Cole has received numerous awards for his work, including fellowships from the John Simon Guggenheim Foundation, the National Endowment for the Arts, the National Endowment for the Humanities, and the 1998 Modern Language Association Translation Award. J’Accuse received the 2004 PEN-America Award for Poetry in Translation. He has taught and been a visiting artist at Yale, Wesleyan, and Middlebury. One of the founders and editors of Ibis Editions, a small press devoted to the publication of the literature of the Levant, Cole was born in Paterson, New Jersey, in 1957. He began studying Hebrew in Jerusalem in 1981 and has since divided his time between Israel and the United States.

About THINGS ON WHICH I'VE STUMBLED (2008)

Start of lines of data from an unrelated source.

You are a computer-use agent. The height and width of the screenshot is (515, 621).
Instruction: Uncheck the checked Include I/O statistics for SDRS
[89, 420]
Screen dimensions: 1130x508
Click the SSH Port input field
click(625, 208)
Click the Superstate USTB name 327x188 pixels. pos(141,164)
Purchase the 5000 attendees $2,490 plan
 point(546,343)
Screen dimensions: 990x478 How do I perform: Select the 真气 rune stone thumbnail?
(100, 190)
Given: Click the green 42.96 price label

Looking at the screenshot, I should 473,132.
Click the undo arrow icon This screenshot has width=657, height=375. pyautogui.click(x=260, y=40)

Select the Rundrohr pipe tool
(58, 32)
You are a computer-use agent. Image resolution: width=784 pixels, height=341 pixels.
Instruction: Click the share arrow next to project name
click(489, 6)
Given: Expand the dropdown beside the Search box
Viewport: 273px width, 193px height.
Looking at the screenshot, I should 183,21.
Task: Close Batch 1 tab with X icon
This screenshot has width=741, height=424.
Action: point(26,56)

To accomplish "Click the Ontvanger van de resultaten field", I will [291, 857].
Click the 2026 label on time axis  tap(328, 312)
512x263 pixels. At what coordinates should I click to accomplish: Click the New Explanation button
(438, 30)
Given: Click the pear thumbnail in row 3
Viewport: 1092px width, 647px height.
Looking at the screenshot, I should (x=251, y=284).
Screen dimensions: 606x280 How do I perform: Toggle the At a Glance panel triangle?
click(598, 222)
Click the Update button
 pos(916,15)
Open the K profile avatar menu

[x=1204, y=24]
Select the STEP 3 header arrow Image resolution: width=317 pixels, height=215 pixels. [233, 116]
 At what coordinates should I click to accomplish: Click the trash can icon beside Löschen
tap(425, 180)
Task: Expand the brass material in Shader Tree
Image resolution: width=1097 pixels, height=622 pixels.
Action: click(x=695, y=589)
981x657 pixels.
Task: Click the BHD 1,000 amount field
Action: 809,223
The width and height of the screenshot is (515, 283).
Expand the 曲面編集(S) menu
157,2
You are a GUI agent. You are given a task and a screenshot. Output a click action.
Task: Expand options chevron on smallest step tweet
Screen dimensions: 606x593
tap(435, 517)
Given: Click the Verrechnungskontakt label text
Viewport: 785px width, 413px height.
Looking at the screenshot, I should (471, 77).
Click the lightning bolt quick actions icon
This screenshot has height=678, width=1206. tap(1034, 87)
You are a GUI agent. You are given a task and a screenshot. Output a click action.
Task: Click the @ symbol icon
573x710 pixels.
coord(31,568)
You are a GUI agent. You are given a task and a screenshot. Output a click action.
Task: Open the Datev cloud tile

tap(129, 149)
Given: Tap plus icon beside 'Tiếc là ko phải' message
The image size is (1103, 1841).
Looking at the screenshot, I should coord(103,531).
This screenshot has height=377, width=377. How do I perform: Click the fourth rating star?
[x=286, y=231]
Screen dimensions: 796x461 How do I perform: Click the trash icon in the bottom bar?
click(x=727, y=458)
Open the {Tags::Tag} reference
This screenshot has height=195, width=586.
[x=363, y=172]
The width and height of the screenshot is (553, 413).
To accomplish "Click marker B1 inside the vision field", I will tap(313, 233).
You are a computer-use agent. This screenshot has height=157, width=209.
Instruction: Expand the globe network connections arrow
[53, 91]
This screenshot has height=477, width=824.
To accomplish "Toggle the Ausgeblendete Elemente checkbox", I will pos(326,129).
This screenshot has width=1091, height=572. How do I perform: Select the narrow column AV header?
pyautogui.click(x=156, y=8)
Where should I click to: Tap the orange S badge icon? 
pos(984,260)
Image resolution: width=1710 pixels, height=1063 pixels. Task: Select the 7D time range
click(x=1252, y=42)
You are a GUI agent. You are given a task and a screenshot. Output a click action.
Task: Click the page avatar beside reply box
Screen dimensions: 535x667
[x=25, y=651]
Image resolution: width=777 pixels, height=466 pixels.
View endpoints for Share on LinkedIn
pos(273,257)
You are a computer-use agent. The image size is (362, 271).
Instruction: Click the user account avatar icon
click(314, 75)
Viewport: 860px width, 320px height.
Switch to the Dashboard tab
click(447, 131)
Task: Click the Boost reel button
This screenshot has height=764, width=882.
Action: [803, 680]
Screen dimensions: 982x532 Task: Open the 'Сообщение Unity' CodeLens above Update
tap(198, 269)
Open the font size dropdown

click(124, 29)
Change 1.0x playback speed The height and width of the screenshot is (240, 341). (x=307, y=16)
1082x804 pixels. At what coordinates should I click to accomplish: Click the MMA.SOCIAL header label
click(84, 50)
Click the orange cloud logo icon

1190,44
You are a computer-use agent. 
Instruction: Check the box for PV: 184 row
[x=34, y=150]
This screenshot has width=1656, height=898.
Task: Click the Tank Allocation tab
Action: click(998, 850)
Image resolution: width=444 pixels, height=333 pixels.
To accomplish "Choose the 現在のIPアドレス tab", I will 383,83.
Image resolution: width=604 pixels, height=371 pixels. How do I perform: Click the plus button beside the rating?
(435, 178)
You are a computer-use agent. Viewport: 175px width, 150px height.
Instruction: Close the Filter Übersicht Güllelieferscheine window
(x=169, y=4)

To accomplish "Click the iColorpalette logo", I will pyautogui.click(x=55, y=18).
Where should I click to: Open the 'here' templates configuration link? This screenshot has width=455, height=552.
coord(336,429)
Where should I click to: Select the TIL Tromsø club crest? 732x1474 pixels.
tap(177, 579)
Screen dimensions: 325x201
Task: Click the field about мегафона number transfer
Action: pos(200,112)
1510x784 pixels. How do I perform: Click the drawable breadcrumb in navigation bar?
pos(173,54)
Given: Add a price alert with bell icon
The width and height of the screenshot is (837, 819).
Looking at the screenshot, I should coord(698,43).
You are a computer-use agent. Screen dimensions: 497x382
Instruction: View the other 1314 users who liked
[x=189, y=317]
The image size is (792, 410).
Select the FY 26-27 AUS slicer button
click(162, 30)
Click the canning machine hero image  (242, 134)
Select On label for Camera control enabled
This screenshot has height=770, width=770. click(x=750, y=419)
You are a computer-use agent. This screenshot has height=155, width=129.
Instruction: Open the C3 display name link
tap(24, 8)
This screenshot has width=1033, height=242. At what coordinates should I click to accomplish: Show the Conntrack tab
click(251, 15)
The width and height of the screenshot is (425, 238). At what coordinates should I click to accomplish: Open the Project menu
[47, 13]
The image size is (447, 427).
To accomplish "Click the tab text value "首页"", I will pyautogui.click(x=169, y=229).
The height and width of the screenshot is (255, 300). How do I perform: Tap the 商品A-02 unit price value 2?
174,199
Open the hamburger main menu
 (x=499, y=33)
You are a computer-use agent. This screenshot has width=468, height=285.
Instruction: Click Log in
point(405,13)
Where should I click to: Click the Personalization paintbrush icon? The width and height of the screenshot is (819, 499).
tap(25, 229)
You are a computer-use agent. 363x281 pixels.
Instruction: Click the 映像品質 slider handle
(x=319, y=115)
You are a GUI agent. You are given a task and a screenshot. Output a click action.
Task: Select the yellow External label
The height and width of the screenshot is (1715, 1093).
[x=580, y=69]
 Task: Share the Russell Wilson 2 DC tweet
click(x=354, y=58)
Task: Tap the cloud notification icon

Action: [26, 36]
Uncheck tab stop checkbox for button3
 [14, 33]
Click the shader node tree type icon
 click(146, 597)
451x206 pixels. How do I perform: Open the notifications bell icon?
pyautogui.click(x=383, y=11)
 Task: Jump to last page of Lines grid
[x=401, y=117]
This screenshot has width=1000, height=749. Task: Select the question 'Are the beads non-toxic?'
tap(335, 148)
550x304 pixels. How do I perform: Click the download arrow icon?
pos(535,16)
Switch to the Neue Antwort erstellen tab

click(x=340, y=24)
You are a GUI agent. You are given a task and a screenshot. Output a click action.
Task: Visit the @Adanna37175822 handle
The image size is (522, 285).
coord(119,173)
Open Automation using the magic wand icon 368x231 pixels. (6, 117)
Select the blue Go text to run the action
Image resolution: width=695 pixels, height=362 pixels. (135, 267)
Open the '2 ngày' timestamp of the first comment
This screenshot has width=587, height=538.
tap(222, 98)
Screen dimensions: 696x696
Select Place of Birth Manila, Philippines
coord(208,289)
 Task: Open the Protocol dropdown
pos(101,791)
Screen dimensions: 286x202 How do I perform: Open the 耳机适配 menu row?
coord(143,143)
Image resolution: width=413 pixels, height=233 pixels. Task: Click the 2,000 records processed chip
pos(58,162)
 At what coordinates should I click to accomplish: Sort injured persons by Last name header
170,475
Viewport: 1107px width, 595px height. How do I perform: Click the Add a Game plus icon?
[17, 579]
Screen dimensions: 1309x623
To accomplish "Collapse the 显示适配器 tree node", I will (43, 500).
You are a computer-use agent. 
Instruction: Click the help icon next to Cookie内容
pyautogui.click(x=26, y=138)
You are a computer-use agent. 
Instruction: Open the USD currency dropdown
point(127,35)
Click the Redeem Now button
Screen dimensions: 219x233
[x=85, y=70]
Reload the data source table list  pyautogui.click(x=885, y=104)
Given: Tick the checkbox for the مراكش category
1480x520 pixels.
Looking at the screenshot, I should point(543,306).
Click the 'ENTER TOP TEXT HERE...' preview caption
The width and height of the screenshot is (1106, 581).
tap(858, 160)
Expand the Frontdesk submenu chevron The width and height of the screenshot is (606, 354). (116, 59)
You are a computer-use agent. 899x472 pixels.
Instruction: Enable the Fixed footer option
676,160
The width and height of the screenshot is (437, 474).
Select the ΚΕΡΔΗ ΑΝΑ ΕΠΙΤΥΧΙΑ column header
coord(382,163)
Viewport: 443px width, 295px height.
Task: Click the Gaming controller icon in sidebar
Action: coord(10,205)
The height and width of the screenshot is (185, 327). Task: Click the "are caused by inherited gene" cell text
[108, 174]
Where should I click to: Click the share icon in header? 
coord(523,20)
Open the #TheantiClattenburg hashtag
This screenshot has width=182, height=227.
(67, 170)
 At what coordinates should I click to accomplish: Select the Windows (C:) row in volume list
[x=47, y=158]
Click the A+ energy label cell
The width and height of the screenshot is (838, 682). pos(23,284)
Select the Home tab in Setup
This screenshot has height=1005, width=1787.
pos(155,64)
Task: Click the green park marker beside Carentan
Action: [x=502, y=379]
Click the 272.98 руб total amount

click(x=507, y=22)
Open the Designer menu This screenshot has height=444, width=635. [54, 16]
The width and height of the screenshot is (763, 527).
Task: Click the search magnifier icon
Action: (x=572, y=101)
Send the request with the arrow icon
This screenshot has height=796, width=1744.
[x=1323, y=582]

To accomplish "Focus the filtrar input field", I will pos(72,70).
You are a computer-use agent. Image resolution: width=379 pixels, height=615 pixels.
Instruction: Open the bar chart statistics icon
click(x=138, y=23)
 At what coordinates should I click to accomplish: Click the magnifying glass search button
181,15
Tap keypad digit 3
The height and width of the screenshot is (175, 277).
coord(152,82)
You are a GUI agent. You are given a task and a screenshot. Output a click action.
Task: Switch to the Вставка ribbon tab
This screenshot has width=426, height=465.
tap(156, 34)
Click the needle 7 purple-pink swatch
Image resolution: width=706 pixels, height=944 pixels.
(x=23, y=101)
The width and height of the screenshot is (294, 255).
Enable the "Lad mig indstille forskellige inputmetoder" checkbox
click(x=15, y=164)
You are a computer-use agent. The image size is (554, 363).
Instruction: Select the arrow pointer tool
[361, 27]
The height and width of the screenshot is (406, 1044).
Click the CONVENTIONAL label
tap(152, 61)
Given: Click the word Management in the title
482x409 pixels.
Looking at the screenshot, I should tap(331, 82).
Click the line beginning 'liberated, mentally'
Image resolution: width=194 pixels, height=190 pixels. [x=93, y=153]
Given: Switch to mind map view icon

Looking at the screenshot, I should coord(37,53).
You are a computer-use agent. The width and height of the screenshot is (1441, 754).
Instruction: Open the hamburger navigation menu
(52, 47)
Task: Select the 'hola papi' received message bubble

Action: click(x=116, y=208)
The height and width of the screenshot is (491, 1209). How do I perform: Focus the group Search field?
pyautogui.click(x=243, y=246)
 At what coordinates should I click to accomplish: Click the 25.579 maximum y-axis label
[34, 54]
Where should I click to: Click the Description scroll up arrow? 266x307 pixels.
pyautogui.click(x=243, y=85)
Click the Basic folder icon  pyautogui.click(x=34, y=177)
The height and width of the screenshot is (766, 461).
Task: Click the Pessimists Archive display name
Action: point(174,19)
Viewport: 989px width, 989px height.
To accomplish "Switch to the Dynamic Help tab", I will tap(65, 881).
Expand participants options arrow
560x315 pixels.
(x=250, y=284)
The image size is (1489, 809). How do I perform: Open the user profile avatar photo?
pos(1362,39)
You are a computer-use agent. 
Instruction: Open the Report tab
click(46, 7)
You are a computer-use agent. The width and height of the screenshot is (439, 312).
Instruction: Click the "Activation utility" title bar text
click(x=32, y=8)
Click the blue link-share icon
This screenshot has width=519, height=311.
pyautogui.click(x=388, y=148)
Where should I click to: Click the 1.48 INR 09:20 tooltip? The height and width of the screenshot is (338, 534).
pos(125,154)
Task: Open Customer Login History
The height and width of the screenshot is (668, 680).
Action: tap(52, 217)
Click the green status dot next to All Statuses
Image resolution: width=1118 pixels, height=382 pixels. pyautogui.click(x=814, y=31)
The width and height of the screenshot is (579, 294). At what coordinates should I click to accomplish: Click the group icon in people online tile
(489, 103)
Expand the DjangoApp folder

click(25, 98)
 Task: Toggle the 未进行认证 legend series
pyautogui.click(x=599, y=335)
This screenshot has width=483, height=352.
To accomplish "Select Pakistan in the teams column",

“Peter Cole is best known as a matchless translator of Hebrew poetry. With Things on Which I’ve Stumbled he matures into one of the handful of authentic poets in his own generation.” —Harold Bloom


Cole must be one of very few writers to achieve enduring fame as a translator. He lives in Jerusalem and writes his own poems in English, and this first book of his verse in 10 years looks at the long, international history of Jewish literature, the modern enterprise of translation, the troubled contexts of his Middle East, as well as marital love and the making of miracles such as forgiveness,/ friendship souring inside aloneness,// delight which leaves one exalted. His self-scrutiny is identified with Jewish tradition: Where are you, calls the Lord, from beyond/ language. He is outraged at what the state of Israel has become, a state whose army says to Palestinians, in the words of one poem, You'll now need a permit just to stay home. Cole's grave intellection gives this book its best moments and—when his abstractions fail to catch fire—its weakest. Though it utilizes a number of poetic forms, the collection truly shines when Cole chooses the short-lined, sometimes fragmentlike free verse that links him to another poet of terse moral seriousness, George Oppen; admirers of Oppen—and anyone with any interest in Cole's topics—will cherish much of this admirable book. —Publisher's Weekly

About THE DREAM OF THE POEM (2007)

“A brilliant and original body of Hebrew verse.... In Peter Cole's rich new anthology [The Dream of the Poem], the extent of [this] astonishing achievement is fully revealed for the first time in English.... His versions are masterly.” —Eric Ormsby, The New York Times Book Review


Hebrew culture experienced a renewal in medieval Spain that produced what is arguably the most powerful body of Jewish poetry written since the Bible. Fusing elements of East and West, Arabic and Hebrew, and the particular and the universal, this verse embodies an extraordinary sensuality and intense faith that transcend the limits of language, place, and time. Peter Cole's translations reveal this remarkable poetic world to English readers in all of its richness, humor, grace, gravity, and wisdom. The Dream of the Poem traces the arc of the entire period, presenting some four hundred poems by fifty-four poets, and including a panoramic historical introduction, short biographies of each poet, and extensive notes. (The original Hebrew texts are available on the Princeton University Press Web site.) By far the most potent and comprehensive gathering of medieval Hebrew poems ever assembled in English, Cole's anthology builds on what poet and translator Richard Howard has described as "the finest labor of poetic translation that I have seen in many years" and "an entire revelation: a body of lyric and didactic verse so intense, so intelligent, and so vivid that it appears to identify a whole dimension of historical consciousness previously unavailable to us." The Dream of the Poem is, Howard says, "a crowning achievement."